AIM OF THE TASK: In the data below, find the line containing "The image size" and the line containing "Given: Open the AI看 assistant panel", then reproduce them and every line between, exactly. Omit pictures.

※

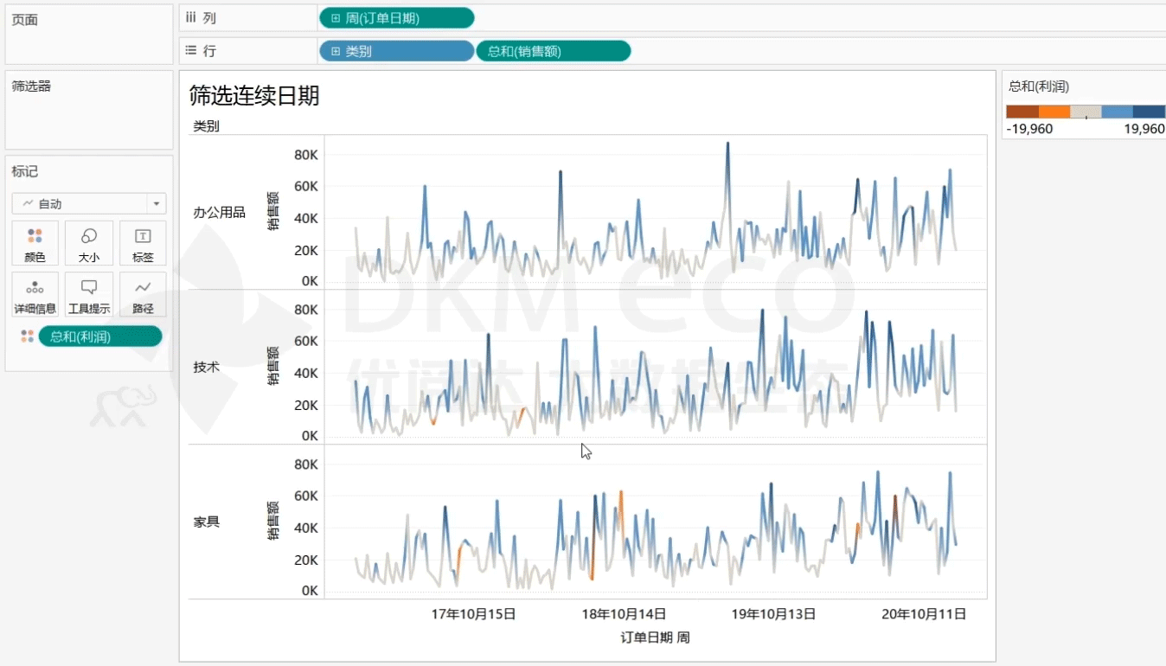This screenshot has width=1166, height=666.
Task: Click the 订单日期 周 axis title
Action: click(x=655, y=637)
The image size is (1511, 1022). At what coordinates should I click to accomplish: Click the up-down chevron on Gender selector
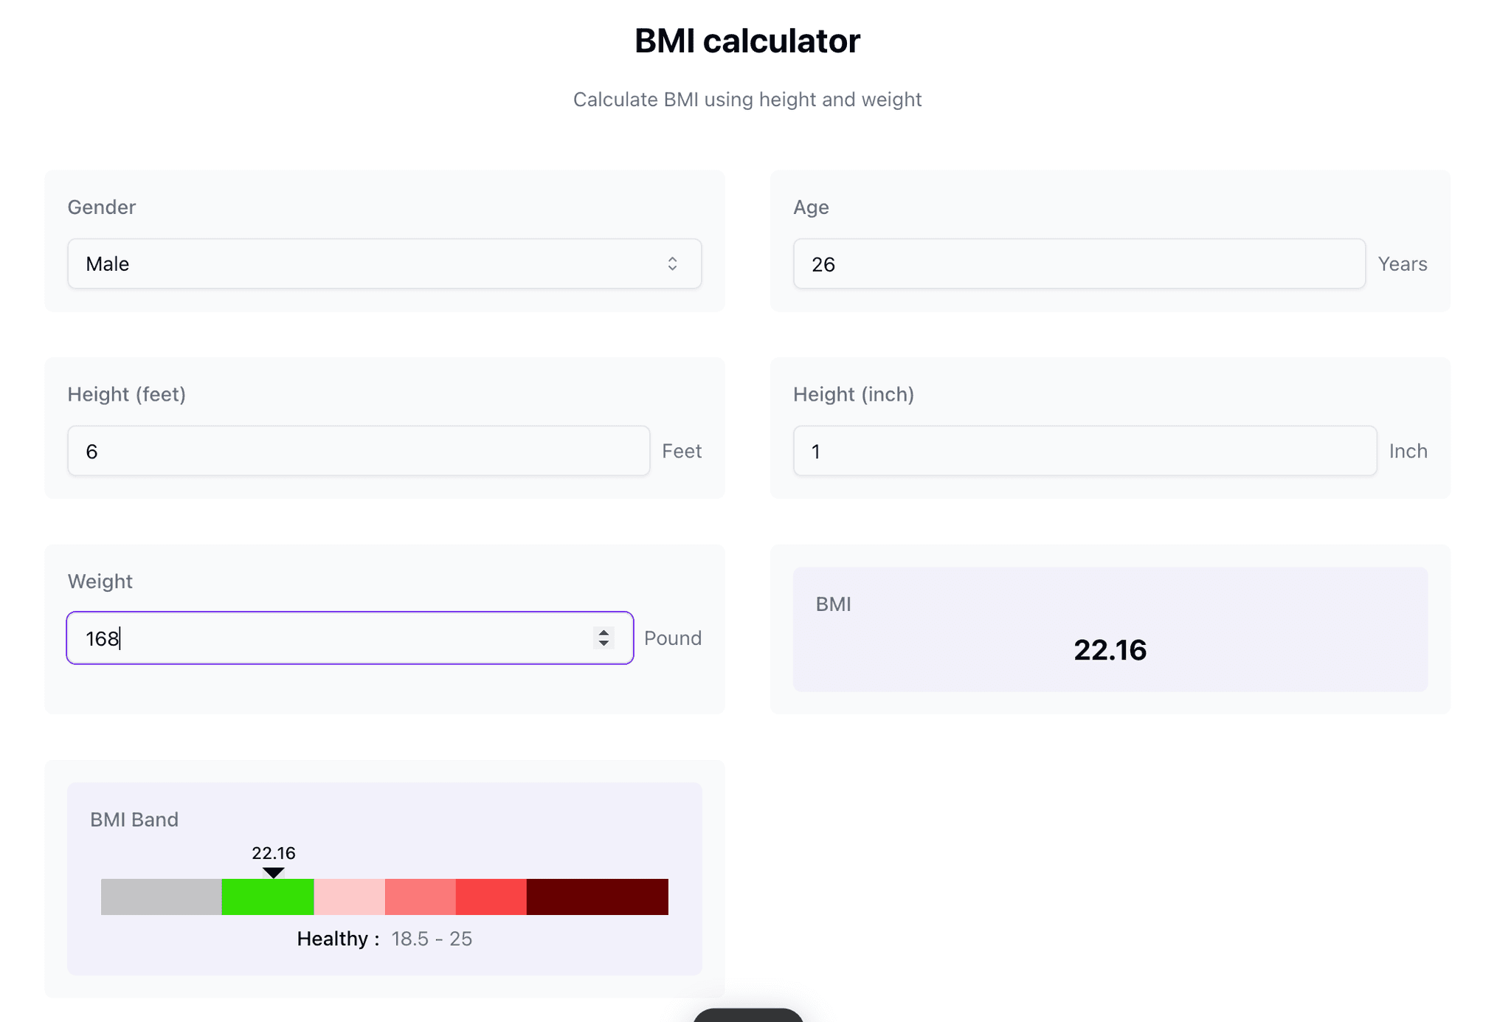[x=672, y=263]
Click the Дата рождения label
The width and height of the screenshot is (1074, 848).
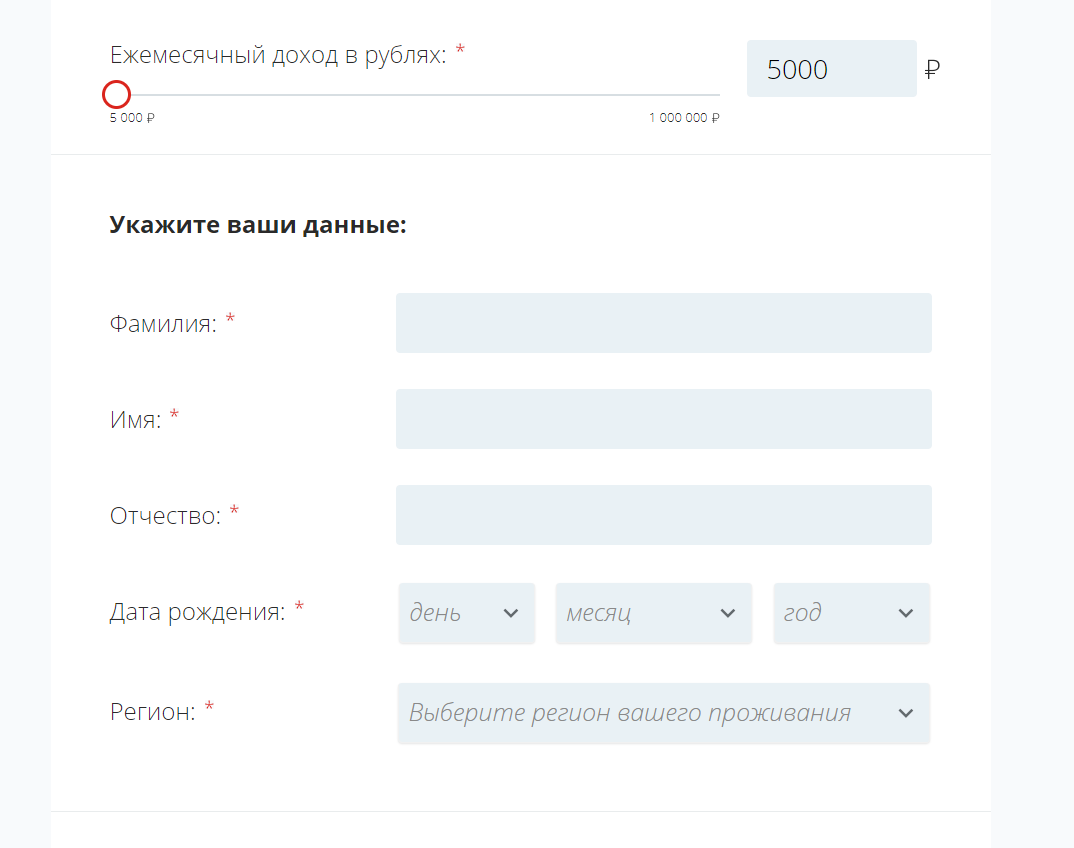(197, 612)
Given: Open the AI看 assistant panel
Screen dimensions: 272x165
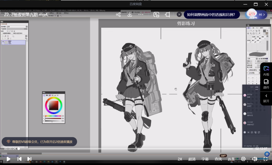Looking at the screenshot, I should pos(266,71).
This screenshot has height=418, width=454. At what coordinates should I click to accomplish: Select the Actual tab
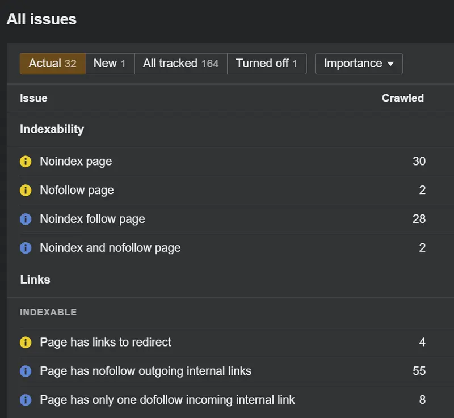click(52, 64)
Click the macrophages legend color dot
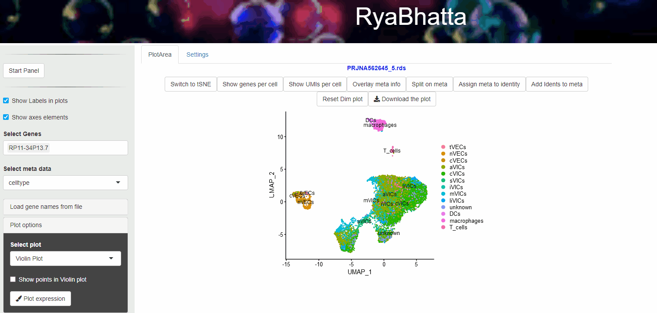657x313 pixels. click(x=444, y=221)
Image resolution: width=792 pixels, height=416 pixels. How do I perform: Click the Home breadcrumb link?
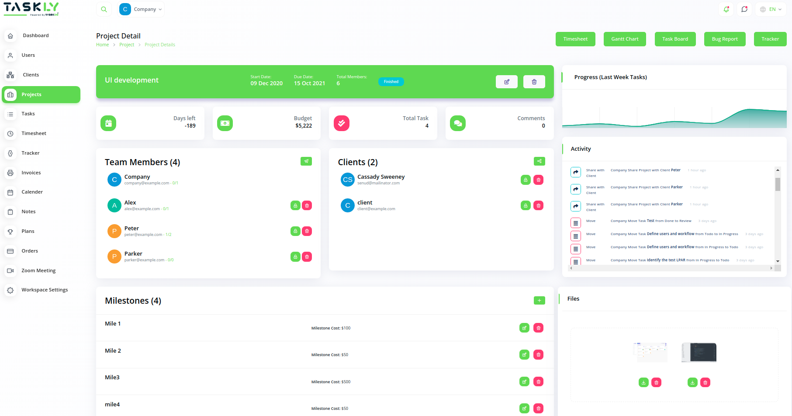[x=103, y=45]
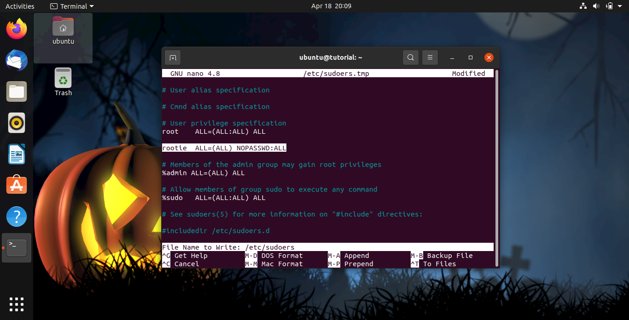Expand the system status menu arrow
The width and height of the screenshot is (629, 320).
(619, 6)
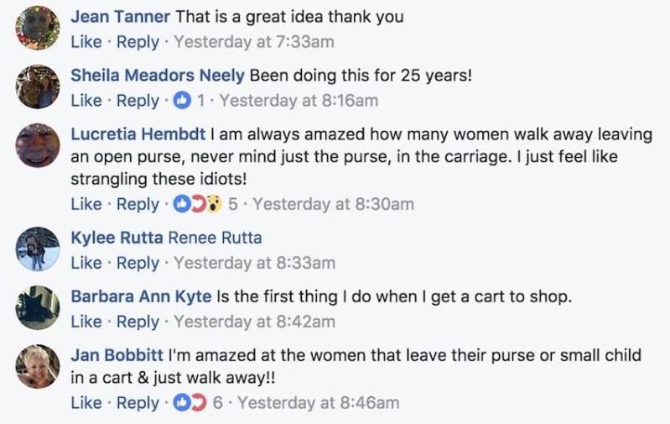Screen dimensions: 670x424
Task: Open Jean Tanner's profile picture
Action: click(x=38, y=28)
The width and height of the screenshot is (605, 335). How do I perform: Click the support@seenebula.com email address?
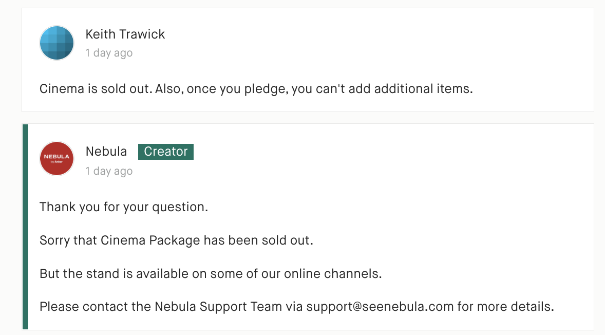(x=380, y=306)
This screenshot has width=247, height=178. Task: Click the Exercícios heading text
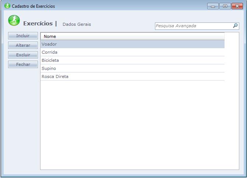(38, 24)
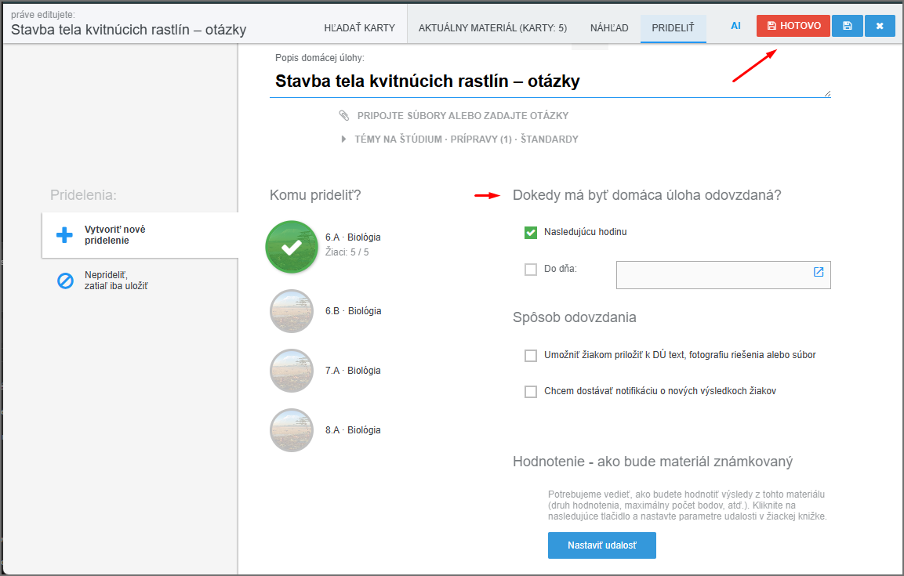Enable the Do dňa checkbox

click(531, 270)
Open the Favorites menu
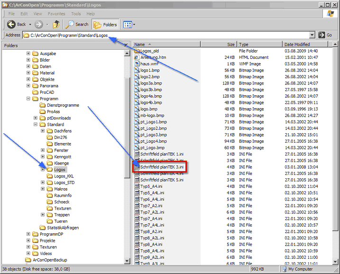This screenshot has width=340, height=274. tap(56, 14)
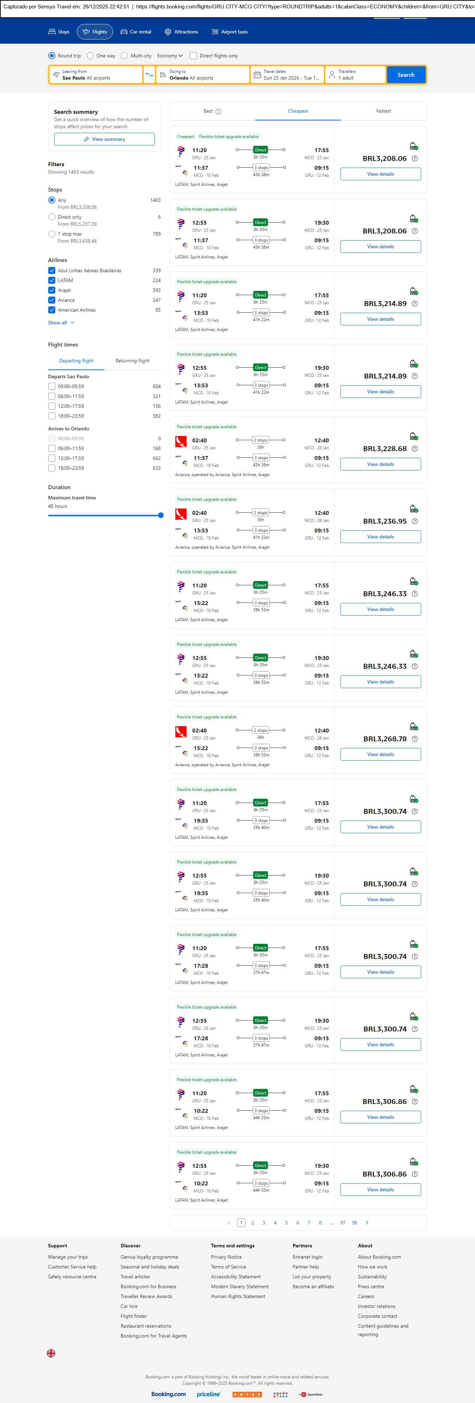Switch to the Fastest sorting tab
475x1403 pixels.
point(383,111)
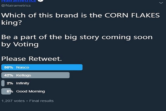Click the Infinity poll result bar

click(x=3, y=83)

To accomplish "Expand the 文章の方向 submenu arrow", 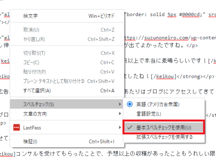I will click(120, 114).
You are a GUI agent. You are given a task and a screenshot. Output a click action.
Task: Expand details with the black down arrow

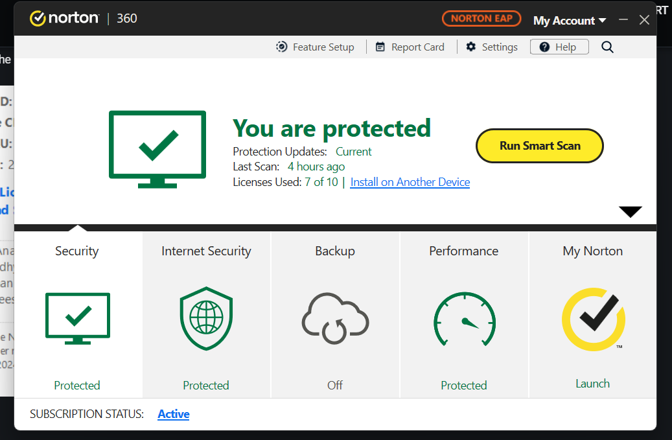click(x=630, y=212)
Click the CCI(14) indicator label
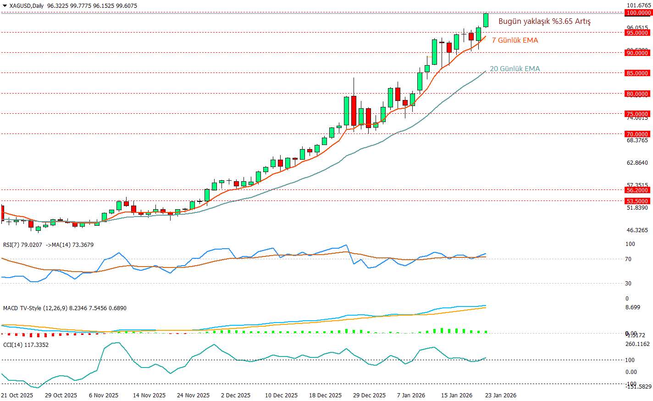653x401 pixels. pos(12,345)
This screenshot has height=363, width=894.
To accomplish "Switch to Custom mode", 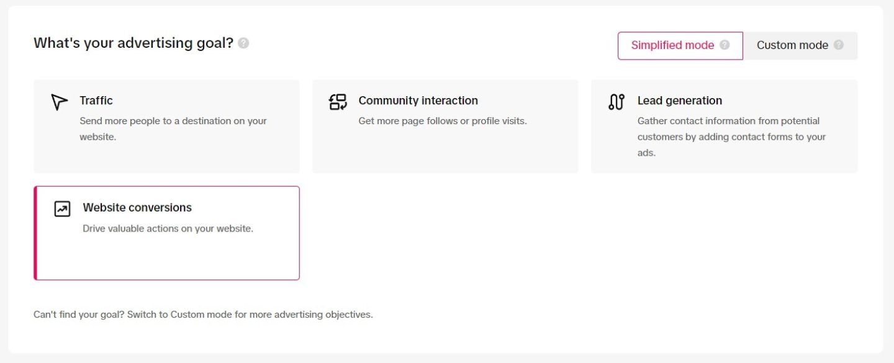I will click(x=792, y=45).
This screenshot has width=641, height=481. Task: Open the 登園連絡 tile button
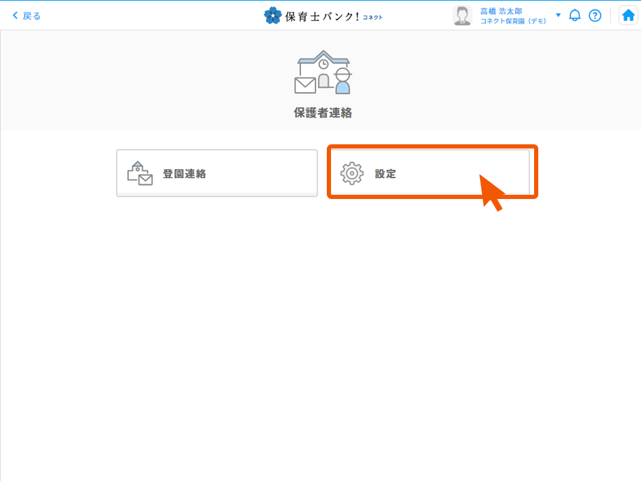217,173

※

EXPECTED OUTPUT:
The image size is (1511, 1022). At what coordinates should I click to accomplish: Click the up-down chevron on Gender selector
[x=672, y=263]
Click the Дата рождения label
The width and height of the screenshot is (1074, 848).
(197, 612)
Given: Open the AI看 assistant panel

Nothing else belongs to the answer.